▶ [Text block]
____
Kierkegaard’s widely quoted saying that life is lived forwards but understood backwards sums up what he saw as a fundamental epistemological challenge to German Idealism, which, in his view, was unable to account for the future-oriented freedom of the living human subject. This saying, in its own way, echoes Hegel’s comment on the Owl of Minerva. However, Kierkegaard sees this situation of having-been—what Jankélévitch would call passeity” (Jankélévitch 1974, 60)—as defining the essential limitation of idealist thought. Why? Because in order to see the human subject as an object of “knowledge,” it is necessary to imagine this subject as having reached a state of completion. Only so can we know “what” it is. Thus, the orientation of traditional philosophy towards the quiddity, the essence, the “what” (to ti estin) that defines the identity of the subject under consideration in such a way that its temporality is consigned to its mere contingency. Thus, for Kierkegaard, when philosophy describes the human being as having an immortal soul, this is to see the human being in the mirror of the past—that is, in terms of an endowment contemporary with its coming into existence and that continues as a defining element of its way of being across all temporal permutations. But, as he saw it, the question of immortality cannot be solved by such a naturalizing movement, because immortality is an essentially existential question: Will I be immortal? What will my immortality mean to me? How can I live my life so as to attain a truly blessed immortality? (Kierkegaard 1991 [1846], 173)
____
▶ [Records]
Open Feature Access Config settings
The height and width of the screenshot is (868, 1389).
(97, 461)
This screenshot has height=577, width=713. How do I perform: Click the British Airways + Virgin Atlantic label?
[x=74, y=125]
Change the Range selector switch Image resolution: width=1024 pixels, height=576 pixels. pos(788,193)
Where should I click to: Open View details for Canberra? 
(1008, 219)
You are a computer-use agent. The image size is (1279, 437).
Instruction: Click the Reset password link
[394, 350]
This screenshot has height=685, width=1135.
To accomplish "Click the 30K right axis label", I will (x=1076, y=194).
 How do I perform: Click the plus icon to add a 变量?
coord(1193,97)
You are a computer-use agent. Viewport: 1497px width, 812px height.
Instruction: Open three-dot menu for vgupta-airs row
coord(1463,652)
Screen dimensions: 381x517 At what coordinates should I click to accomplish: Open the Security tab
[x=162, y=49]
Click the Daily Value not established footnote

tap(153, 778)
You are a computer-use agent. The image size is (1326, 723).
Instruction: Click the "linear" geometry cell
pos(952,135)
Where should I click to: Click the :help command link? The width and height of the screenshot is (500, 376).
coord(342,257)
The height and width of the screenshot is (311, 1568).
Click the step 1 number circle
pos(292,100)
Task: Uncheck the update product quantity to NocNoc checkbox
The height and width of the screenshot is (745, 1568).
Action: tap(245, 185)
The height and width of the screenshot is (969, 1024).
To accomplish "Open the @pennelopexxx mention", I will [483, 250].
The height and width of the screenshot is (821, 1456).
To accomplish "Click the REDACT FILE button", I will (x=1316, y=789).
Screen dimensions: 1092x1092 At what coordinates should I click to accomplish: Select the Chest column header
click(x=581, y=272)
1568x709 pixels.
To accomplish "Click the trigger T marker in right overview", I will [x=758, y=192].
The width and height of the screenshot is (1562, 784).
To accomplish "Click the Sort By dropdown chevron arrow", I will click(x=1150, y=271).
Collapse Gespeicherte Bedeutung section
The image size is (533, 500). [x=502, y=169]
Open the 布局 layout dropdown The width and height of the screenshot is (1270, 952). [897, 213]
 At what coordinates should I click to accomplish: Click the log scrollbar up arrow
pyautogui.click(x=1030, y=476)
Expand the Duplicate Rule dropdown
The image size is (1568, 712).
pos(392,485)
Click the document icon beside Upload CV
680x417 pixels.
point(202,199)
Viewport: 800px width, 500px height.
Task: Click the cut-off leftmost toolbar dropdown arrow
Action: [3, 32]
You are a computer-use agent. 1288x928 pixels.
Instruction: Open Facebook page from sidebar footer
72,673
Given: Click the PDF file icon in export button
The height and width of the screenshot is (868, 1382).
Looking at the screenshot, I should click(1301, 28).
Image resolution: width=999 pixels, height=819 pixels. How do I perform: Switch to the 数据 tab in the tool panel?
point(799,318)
____
▶ [Written instruction] Extend the passage on Kierkegaard's critique of idealist thought, picking up after its last sentence.

▶ [Response]
Crucial here for Kierkegaard was that the existential question of immortality cannot be answered by simply identifying “immortality” as an essential attribute of human beings, because immortality itself is meaningless apart from consideration of the kind of immortality to be enjoyed—whether, it will be the blessedness promised to the saints or ...? The mere extension of life into an after-life says nothing as to the meaning of that life, and neither preachers nor artists should waste their efforts on depicting such an after-life: the point is solely and exclusively the demand to do justly, love mercy, and perform the works of love that the Bible commands as the sole basis of blessedness—in time and in eternity.

Future and Possibility

Philosophically, Kierkegaard conceded (as he had to) that we cannot know whether such a future life awaits us. What is important, however, is that it can become an issue for us and, as such, an issue that has implications for the whole way in which we understand ourselves and our life in the world. A creature that is “like the beasts that perish” and a creature made for an eternal heavenly life are two very different kinds of creatures. The insolubility of the question thus throws a veil of ignorance over our basic possibilities of self-knowledge. How can we know whether we are angels or monsters? At best, we see “in a glass darkly,” but we are not yet what we shall be, and the truth of our being will only ever become manifest “in the end.”

Heidegger would criticize Kierkegaard for thinking time in relation to a pre-modern idea of eternity (Heidegger 1963, 497), but it is clear that, for Kierkegaard, it is precisely the question of eternity that confronts us with the need to take seriously the thorough-going temporality of human life on earth. But this also means that there will be a necessary limitation on our capacities for self-representation—that is, for conceptualizing, portraying, or even dramatizing the reality of human being. Our essential possibilities have a quality of “not-yet” that eludes all representation. There is a moment in the film Russian Ark that illustrates this well. In it, the Marquis de Coustine comes across two boys looking at an El Greco portrait of the apostles Peter and Paul. He asks them whether they read the gospels, and when they admit that they do not, he asks how they can possibly understand the human possibilities revealed in El Greco’s painting. I am perhaps over-interpreting at this point, but I take it that the point (at least, my point) is that what the gospels reveal is precisely how the human being is essentially future and therefore also essentially unknown and still-to-be-discovered.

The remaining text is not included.